WORK REQUIRED: Count the lines in the data below that have "will" in them, and reply with only that number.

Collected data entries
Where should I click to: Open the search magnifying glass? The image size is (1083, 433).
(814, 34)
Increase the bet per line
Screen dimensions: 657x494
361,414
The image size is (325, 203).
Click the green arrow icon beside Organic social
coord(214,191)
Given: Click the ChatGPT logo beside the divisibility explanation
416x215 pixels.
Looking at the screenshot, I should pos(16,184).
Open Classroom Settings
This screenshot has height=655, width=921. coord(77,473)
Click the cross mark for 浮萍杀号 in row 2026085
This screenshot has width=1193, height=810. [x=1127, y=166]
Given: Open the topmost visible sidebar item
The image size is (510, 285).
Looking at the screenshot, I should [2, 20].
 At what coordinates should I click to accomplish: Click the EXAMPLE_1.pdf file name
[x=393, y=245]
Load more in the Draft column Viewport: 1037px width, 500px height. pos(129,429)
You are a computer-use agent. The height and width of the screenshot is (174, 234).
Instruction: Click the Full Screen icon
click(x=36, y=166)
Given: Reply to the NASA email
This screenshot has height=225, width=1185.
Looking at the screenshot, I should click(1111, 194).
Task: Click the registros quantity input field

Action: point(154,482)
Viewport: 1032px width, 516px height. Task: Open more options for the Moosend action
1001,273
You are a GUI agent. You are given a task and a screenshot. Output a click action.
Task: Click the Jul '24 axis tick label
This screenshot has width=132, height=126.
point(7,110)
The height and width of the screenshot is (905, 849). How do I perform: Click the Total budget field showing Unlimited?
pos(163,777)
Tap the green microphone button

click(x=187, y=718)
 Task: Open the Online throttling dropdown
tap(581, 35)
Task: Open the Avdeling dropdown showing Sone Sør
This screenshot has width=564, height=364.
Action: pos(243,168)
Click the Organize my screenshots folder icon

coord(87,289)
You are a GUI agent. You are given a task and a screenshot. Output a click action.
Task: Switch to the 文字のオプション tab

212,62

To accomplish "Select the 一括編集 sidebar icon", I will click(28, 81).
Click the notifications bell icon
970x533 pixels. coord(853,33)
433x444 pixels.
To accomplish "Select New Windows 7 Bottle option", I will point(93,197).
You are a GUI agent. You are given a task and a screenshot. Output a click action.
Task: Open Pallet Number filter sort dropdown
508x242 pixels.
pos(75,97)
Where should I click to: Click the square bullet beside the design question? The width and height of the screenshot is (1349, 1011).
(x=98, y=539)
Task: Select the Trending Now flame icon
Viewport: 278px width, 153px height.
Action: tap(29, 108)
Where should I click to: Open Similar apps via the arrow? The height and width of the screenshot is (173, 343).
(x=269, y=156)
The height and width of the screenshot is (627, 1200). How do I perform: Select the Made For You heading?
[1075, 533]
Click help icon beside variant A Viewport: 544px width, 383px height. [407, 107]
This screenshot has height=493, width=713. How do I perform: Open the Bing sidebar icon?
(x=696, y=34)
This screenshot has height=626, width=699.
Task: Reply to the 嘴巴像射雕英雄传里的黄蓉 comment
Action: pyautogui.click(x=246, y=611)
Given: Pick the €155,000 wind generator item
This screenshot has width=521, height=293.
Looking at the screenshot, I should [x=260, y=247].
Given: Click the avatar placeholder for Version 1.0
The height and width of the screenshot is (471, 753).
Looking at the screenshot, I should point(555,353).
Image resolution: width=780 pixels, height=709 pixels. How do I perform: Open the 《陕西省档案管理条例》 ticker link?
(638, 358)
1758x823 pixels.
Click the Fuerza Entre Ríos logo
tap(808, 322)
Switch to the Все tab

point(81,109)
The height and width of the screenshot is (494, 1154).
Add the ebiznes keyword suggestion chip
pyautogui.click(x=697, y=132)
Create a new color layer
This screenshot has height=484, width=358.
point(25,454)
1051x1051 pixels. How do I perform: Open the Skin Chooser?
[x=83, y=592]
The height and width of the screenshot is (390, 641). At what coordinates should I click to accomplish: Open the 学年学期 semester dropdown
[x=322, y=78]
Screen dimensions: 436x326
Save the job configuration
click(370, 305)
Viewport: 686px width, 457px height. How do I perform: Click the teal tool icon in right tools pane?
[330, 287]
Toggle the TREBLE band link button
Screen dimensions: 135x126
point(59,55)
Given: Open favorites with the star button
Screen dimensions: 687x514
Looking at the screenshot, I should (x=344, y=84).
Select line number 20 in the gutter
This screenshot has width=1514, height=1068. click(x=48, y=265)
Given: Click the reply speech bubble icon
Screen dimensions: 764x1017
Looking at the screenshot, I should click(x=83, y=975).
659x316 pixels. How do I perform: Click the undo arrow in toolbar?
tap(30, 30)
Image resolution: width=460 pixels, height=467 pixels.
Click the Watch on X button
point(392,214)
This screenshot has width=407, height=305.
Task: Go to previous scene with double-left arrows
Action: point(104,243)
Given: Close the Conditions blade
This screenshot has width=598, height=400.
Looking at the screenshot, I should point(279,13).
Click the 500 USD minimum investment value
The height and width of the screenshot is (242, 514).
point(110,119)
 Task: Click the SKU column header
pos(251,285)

WRITTEN SOLUTION: 2